** START Document segment **
Los Angeles
The Nortons are somewhat atypical collectors. The fifty-five year-old son of an insurance salesman from Seattle, Peter Norton spent five years as a Zen monk before starting a career as a computer programmer. In 1983 he formed his own firm and made a fortune selling Norton Utilities, a programme that retrieved lost information from computer disks. He sold that company to Symantec in 1990 and left the software industry, which has produced many fortunes, but few art collectors.
“American wealth normally has three phases, which are usually lived out in three successive generations: making a fortune, using it, dissipating it. We wanted our life to encompass the first two phases”, he told the Los Angeles Times.
Soft-spoken and unpretentious, Mr Norton met his wife Eileen after she answered a personal ad he placed in a newspaper. Mrs Norton is black, which may help explain the Norton’s taste for art that addresses racial conflict. The Nortons began collecting with the works of Los Angeles artists in the early 1980s. “We have a one-vote policy. If either of us votes for a piece, we buy it”, Peter Norton told an interviewer.
“We virtually never buy at auction”, Mr Norton added, “our joke is that we don’t buy used art. We don’t buy high-ticket items.”
The Nortons have also been active in philanthropy, focusing their support on projects considered “too weird” or “oddball” for conventional funders. The Norton Family Foundation, which the couple established in 1989, has given away more than $1 million annually. David Ross, now director of the San Francisco Museum of Modern Art, called the Nortons “America’s model millionaires.” Critics describe them as earnest, but somewhat naive in their pursuit of contemporary art’s cutting edge. The Nortons are known for their annual Christmas projects, gifts which they commission from contemporary artists and send to a list of friends.
In May, Peter and Eileen Norton acquired the 700-work collection of the advertising entrepreneur Clyde Beswick. Since their collections overlapped somewhat, Mr Norton announced that he would give significant portions of the merged holdings to museums.
Mr Norton admitted that the reported $1.5 million he paid for Beswick’s art would have been double if the works had been on the open market, but the Beswick Collection was for sale, not by Beswick, but by the State of California, which had seized the works early last year. It turned out that the collector, much praised for his courage in collecting works that challenged sexual repression and gender and racial biases, had bought the works of art with money stolen from business associates.
In September 1997, a court convicted Beswick of embezzling funds from Brody Smythe Direct, the direct-mail firm that he founded, and sentenced him to two years in prison. Beswick served eleven months in prison on that charge and is now living in a halfway house in Los Angeles. The proceeds from the sale will go to satisfy claims from Beswick’s creditors and to a financial settlement with his ex-wife, Karen who sued him for divorce in 1996.
** END Document segment **
** START Material **
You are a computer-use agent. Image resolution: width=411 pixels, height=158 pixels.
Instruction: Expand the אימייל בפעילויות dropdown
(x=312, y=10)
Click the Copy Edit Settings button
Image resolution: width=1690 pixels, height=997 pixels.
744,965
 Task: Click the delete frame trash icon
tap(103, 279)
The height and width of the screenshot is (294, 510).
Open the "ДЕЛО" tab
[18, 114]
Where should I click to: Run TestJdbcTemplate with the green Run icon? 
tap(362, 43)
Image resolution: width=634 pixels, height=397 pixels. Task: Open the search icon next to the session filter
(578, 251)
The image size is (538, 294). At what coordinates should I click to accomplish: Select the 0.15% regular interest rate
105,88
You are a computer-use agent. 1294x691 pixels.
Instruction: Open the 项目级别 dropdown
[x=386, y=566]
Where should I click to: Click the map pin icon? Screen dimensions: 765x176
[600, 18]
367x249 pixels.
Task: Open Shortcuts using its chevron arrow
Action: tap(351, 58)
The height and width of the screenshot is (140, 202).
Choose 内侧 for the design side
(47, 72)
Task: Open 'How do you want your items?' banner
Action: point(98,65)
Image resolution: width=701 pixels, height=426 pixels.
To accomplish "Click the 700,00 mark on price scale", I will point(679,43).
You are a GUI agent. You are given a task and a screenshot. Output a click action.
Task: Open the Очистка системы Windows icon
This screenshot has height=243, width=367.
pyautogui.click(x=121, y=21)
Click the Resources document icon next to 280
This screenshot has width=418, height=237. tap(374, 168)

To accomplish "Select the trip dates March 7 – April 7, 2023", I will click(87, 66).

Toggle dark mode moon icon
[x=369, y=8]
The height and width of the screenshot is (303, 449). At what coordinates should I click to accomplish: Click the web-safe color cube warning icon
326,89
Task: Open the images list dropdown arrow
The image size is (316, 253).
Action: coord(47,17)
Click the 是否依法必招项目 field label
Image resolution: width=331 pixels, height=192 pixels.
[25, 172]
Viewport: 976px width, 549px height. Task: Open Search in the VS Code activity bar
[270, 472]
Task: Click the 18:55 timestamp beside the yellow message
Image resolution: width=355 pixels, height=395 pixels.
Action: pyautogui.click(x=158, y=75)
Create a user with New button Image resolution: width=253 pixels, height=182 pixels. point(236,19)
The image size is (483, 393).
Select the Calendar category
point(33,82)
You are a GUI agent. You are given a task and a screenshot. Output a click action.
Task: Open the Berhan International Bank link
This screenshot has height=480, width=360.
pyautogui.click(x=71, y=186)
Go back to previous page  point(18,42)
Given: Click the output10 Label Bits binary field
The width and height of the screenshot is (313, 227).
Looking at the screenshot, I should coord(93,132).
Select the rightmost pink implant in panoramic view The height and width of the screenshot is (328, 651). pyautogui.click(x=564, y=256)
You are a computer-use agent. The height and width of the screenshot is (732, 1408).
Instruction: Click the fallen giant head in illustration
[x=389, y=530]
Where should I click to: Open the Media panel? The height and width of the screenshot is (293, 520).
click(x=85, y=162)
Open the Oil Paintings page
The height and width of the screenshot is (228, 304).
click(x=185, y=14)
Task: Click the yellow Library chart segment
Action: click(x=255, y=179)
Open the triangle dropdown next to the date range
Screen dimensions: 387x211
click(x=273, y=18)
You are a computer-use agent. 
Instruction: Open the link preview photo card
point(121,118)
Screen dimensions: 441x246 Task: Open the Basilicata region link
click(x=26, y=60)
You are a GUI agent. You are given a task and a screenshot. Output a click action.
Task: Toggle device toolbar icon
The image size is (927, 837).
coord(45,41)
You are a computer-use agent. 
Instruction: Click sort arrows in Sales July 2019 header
** END Material **
• [Directions]
Continue the article about the Nortons' art collecting from where it stops.

• [Output for this exercise]
“We’ve known Clyde’s collection for a long time. It paralleled ours and they intersected a lot. We knew him as a smart and brave and intelligent collector. So we just naturally jumped at the opportunity to buy it wholesale, to buy the entirety of it”, Mr Norton said, when he was approached about acquiring the collection by Stuart Regen of Regen Projects, a Hollywood gallery representing the court that had been given an exclusive right of negotiation, a fact that kept competitive buyers from bidding up the price. “As far as I know, no one else was immediately interested and with the resources to be able to do it”, Mr Norton said.
Beswick’s collection included works by Nan Goldin, Nayland Blake, Catherine Opie, Lari Pittman, Raymond Pettibone, and others.
One example of Beswick’s “courage”, Mr Norton said, was a work by Catherine Opie, a confrontational lesbian photographer known for her self-portraits. “The absolute toughest, which he bought a year before we had an opportunity to, was ‘Pervert’—Cathy herself done up in s/m high drag with dozens of needles penetrating her skin and a leather mask covering her face.”
The sheer size of the Norton collection led to the idea of culling it for the benefit of institutions without resources to acquire art. “We’re just feeling our way into it. We do not have a fully developed plan”, Peter Norton said. The basic idea, he explained, “had occurred to us four or five years ago. Then all of a sudden, the 1,600 that we had has now become 2,300, or 2,400. It’s really ripe for some careful selection and pruning.”
Some works “of significant economic value” may be sold, Mr Norton says, but he expects to assemble groups totalling 500 to 1,000 and give those “bundles” to museums. Among the candidates are institutions now borrowing works from Norton’s collection—the Armand Hammer Museum, the Henry Gallery (Seattle), the Cambridge Municipal Art Center (Massachusetts), the Power Plant (Toronto), as well as university museums elsewhere in the US.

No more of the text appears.